READING TEXT:
- Summary
- Videotape testimony of Jack K., who was born in Zakroczym, Poland in 1920, the oldest of three children. He recounts his family's poverty and orthodoxy; attending cheder and public school; antisemitic laws resulting in financial hardships; participating in Hashomer Hatzair; leaving school at fourteen due to his family's poverty; moving to Warsaw; living on the street until he found a job at a grocery store; enlisting in the Polish military in 1938; German invasion; being wounded and captured as a POW; release; finding his family in Płońsk; smuggling food to his uncle in the Warsaw ghetto; ghettoization; forced labor; deportation with his family to Auschwitz in October 1942; separation from his parents and brother; transfer with his uncle to Jawischowitz; slave labor in a coal mine; a Polish supervisor giving him extra bread, which he shared with his uncle and to which he attributes his survival; public executions; a death march and train transfer to Buchenwald in January 1945; his uncle's murder; liberation by United States troops; traveling to Paris with French prisoners; assistance from the Red Cross; joining his aunt in Toulouse, then living with her in Paris; emigration to join an aunt in England in 1948; working in a coal mine; antisemitic harassment by British miners; marriage in 1949; establishing a business; and the births of two sons. Mr. K. notes that of his large, extended family in Poland, he is the only surivivor.

Stored dataset items
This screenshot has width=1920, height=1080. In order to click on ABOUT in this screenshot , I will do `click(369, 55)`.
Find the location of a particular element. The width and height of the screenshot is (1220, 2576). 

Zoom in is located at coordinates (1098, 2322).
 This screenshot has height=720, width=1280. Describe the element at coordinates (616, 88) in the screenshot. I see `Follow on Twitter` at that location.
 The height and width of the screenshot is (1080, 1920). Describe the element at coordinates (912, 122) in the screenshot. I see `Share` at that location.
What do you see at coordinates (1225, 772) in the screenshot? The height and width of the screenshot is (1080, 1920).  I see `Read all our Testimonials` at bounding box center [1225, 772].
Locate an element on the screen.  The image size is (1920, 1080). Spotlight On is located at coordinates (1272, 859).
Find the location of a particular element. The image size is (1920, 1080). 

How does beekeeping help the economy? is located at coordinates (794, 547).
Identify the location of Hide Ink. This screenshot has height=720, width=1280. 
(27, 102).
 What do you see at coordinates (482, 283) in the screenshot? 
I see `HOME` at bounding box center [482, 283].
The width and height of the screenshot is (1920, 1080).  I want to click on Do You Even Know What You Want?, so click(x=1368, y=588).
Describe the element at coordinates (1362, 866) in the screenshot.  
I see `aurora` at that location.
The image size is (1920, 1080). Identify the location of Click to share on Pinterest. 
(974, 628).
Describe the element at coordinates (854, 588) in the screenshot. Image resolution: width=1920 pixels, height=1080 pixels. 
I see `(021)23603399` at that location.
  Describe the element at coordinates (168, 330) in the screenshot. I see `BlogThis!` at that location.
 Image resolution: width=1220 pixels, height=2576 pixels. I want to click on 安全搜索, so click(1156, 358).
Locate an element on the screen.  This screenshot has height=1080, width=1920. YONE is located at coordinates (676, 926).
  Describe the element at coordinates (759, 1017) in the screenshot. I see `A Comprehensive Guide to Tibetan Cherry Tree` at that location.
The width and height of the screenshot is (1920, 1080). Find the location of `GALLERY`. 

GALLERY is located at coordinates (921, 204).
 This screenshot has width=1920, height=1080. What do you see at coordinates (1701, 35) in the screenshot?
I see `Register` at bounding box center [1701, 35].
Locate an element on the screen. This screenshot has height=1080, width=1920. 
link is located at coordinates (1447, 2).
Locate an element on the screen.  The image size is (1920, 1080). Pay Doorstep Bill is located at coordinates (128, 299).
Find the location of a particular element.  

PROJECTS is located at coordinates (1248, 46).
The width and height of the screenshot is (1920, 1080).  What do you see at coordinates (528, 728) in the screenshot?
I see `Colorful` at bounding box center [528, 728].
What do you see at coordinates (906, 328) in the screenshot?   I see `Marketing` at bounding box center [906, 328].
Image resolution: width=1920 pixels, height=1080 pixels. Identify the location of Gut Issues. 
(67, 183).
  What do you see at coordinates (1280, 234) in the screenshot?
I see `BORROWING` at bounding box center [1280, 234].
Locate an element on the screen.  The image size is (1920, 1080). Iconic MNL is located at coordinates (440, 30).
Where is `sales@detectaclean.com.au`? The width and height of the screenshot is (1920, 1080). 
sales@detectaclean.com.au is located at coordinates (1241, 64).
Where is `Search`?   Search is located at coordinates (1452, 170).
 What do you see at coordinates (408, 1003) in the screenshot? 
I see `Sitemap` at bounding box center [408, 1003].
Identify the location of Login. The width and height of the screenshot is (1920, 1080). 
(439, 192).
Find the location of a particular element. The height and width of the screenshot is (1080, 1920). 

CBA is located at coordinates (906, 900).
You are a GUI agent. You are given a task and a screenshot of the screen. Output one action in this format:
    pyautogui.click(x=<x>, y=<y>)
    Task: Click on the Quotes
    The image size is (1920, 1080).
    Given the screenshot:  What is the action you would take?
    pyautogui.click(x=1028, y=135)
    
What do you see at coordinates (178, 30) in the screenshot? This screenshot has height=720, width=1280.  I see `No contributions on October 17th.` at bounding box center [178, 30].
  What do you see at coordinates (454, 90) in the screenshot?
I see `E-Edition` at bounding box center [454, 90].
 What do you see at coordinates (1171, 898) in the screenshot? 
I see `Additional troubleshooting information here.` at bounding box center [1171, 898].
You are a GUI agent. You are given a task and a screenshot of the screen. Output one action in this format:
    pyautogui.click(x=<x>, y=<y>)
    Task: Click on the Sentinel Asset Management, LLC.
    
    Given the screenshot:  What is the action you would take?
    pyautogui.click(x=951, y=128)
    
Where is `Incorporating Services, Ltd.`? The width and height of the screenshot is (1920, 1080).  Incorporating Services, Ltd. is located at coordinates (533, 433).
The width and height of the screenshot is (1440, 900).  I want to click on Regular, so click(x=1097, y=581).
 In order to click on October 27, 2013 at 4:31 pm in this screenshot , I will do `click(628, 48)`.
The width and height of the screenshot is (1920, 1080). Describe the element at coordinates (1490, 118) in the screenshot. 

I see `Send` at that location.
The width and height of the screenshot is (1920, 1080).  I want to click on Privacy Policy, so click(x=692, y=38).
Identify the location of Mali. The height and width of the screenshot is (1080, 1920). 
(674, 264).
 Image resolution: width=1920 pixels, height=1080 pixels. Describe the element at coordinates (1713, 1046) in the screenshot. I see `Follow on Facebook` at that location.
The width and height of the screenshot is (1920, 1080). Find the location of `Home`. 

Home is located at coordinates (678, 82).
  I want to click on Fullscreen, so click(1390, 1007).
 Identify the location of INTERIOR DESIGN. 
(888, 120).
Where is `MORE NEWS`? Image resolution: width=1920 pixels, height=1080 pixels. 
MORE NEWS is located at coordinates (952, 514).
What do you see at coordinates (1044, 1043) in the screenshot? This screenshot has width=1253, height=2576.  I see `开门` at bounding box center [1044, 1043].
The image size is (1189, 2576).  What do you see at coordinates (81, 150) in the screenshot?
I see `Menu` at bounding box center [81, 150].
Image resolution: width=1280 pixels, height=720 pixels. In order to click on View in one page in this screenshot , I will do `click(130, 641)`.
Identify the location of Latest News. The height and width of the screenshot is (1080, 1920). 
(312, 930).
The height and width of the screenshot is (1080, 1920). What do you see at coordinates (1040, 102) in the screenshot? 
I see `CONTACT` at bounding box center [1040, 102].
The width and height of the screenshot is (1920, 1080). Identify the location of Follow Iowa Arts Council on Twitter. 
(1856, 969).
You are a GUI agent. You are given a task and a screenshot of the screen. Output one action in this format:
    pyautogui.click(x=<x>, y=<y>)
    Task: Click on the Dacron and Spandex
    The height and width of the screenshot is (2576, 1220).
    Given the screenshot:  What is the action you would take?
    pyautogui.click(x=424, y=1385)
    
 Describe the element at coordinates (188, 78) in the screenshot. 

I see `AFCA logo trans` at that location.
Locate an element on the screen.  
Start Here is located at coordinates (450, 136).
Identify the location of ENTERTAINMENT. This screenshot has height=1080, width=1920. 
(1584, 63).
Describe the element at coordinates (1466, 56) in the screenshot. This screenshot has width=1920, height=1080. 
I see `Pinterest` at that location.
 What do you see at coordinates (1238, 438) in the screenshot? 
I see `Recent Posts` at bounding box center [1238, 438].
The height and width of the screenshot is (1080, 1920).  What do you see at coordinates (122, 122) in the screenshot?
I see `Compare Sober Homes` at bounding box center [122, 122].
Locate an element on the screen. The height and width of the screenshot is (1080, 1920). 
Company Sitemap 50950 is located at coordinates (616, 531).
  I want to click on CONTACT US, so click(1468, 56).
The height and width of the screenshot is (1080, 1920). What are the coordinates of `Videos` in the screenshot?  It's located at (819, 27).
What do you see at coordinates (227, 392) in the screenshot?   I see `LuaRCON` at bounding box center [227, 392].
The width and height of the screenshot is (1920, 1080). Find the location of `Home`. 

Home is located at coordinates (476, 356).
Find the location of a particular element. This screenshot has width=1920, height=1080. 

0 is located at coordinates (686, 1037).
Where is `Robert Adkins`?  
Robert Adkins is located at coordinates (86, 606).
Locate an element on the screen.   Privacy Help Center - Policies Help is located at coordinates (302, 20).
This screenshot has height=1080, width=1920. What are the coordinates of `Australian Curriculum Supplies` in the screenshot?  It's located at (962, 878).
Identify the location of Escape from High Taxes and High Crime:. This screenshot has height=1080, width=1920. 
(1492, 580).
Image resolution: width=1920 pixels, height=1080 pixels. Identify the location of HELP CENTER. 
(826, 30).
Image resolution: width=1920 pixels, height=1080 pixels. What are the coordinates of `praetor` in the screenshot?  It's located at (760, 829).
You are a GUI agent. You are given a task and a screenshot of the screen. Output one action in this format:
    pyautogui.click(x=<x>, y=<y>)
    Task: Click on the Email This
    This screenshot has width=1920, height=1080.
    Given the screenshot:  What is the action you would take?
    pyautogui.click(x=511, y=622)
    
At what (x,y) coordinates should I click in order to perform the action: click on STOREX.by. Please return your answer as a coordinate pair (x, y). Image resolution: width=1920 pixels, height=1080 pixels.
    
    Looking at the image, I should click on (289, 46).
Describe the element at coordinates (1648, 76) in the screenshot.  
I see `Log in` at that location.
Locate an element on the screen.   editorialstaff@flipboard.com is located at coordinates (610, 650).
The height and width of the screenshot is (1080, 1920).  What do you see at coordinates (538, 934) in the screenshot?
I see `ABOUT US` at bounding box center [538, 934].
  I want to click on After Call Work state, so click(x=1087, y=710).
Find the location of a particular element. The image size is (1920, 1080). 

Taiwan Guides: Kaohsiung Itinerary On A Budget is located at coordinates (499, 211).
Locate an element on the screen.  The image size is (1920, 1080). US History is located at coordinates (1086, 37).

WHAT THIS EXERCISE ASKS:
(A) According to the testimony summary, why did Jack K. leave school at fourteen? Answer in one to three sentences.
(B) Go on with the testimony summary, starting after its last sentence.
The items have no connection to the testimony summary.

OUTPUTS BY TASK:
(A) He left school at fourteen because his family was poor.

(B)
- Author/Creator
- K., Jack, 1920-
- Published
- London, England : British Video Archive for Holocaust Testimonies, 1993
- Interview Date
- January 28, 1993.
- Locale
- Germany
Poland
Płońsk
Warsaw
Zakroczym (Poland)
Warsaw (Poland)
Płońsk (Poland)
Paris (France)
Toulouse (France)
- Cite As
- Jack K. Holocaust Testimony (HVT-2122). Fortunoff Video Archive for Holocaust Testimonies, Yale University Library.
- Other Authors/Editors
- Perry, Elliot, interviewer.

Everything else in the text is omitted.